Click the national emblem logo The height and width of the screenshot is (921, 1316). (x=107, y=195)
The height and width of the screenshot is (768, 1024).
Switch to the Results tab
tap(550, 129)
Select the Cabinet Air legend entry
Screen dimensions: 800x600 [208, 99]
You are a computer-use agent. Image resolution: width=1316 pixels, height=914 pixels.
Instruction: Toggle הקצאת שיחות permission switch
:::::
**EXERCISE GOAL:** From the data, list each line in which the string "screenshot" appears.

**WRITTEN ANSWER:**
Click the national emblem logo The height and width of the screenshot is (921, 1316). (x=107, y=195)
The height and width of the screenshot is (768, 1024).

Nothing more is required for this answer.